Our model architecture takes the 5-second video clips as inputs. It uses an ImageNet pre-trained VGG16 convolutional neural network to extract high-dimensional features from each frame of the inputted segment. This was done by removing the fully connected dense layers in the VGG16 architecture. These high dimensional features were input to 512 hidden layered LSTM RNN68 followed by 512 fully connected Dense Layers. We trained the neural network using an 80-20 training validation split. We carried out hyperparameter tuning and observed the best configuration for the VGG16 LSTM RNN to be at 625 batch size and 100 epochs. To reduce overfitting, we introduced a dropout of 0.5 followed by a softmax classification layer69 that gives an output of 2 classes ASD and TD. To compute the loss we use categorical cross entropy70 with a rmsprop optimizer71.
We then used the trained model to carry out predictions over the pre-processed 5-second video clips from the testing set to obtain segment-wise predictions (see Supplementary Figure S3). In the next step, we only retain the predictions that have a confidence of more than 90% which on average removes 29% of the segment-wise predictions across the testing dataset, yet at a lower confidence by the video neural network.

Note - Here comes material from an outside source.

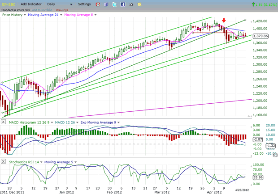This screenshot has width=278, height=194.
Task: Close the MACD Histogram indicator panel
Action: [x=3, y=122]
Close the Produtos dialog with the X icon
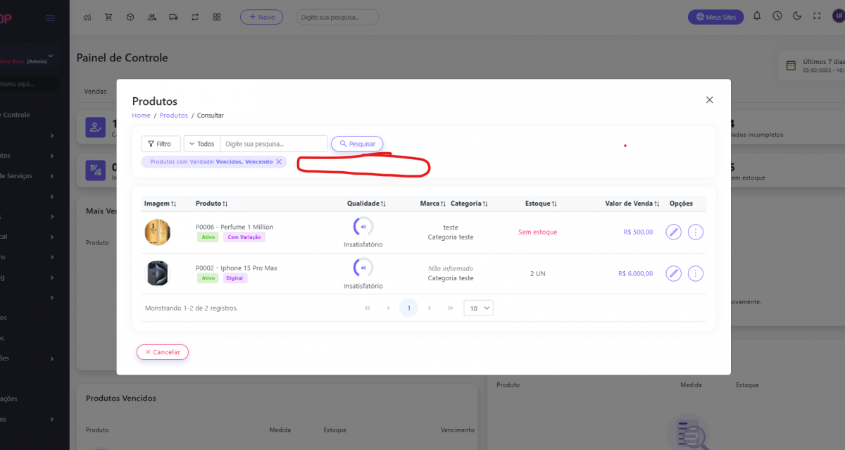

This approach of retaining only segments predicted with more than 90% confidence ensures prediction performance stability.
Finally, the segment-wise predictions are further averaged for the duration of the entire video. When the averaged prediction confidence for ASD is above 50%, the video is assigned to the ASD class, otherwise the predicted class is TD (see Figure 1).
Audio Neural Network
Upon extraction of the audio track from the ADOS recording, audio files were converted to a 2-channel, 44kHZ sample rate, and 192k bitrate format. This standardized format was chosen to homogenize the audio format from different microphones used for ADOS recordings and match the parameters of audio samples in the Urban8K dataset72, a dataset used to benchmark several audio neural networks73. We then split the audio files into segments of 10 seconds each, as this duration proved optimal for training the model (see Supplementary Table S3). The resulting dataset consisted of 22′466 10-second audio clips for the training (Average Length: 46.804 min; Total Duration: 62.41 hours) and 22430 clips for the testing set (Average Length: 46.73 min; Total Duration: 62.3 hours).
The neural network architecture is inspired by the 1-dimensional Convolutional Neural Network (1D-CNN)74 with different audio features extracted from audio clips added to enhance classification75. These features include mean Mel Frequency Cepstral Coefficients (MFCCs)41, Mean Chromagram44, Mean Mel Spectrogram40, Mean Spectral Contrast43 and Mean Tonal Centroid42. The features are concatenated into a one-dimensional vector by taking a mean along the time axis for each of the 10-second segments. This vector is then used as an input for convolution and classification. In the CNN, the vector is passed through two 1-dimensional convolutional layers followed by a Maxpooling layer76 and another 1-dimensional convolutional layer. To decrease overfitting a dropout of 0.5 is used followed by flattening77 of the output. This is then passed through 512 fully connected dense layers and a softmax classification layer to get the final output of two classes, ASD and TD. We used categorical cross-entropy with an Adam optimizer78 to compute the loss. A procedure similar to the video neural network was applied to train the audio CNN. The training data was divided into an 80-20 split (80% of the dataset being used for training and 20% for validation). We found that the optimal set of MFCC features to input into the CNN is 150. We proceeded to hyperparameter tuning and established 512 as the batch size and 30 epochs respectively (see Figure 2).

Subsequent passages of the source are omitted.